The repository includes a folder Example files containing necessary files to run FiberHMM on a short sample Drosophila dataset, enabling you to test each step of the workflow with default parameters:
- accessible_probs.tsv and inaccessible_probs.tsv – probability files for accessible and inaccessible regions (
-pparameter). - dm6.fa – Drosophila melanogaster (dm6) reference genome in FASTA format. This file is too large for github, so please download the file yourself.
- dm6_example.bed – example FiberHMM m6A-only output file for m6A modifications. You should specify
-b 12to use the correct column.
- dm6_example_model.pickle – trained model for the example dataset.

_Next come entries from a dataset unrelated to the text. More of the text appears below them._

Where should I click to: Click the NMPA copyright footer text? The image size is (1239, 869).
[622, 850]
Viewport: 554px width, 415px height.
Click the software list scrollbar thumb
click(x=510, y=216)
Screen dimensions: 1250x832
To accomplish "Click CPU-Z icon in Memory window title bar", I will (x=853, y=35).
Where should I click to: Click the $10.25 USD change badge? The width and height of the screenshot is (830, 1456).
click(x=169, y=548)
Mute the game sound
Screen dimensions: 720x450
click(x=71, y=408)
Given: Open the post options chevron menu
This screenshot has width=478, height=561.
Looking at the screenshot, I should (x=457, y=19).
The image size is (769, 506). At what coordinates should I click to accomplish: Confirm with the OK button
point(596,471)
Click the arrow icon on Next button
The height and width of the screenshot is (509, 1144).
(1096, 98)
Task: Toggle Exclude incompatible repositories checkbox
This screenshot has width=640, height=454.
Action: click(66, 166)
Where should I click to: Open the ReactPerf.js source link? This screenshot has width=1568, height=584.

- dm6.h5 – genome context database. This file is too big to upload, so you need to generate the file using dm6.fa.
- dm6_example_training-reads.tsv – reads used in model training.
- dm6_example_fp.bed – final footprint output.
The Example models folder is intended to house pre-trained models for the community. Currently, it contains only the dm6 model, but I’ll continue adding more as I generate them. Community contributions are welcome—if you’ve trained a model using FiberHMM, feel free to share it here for others to use!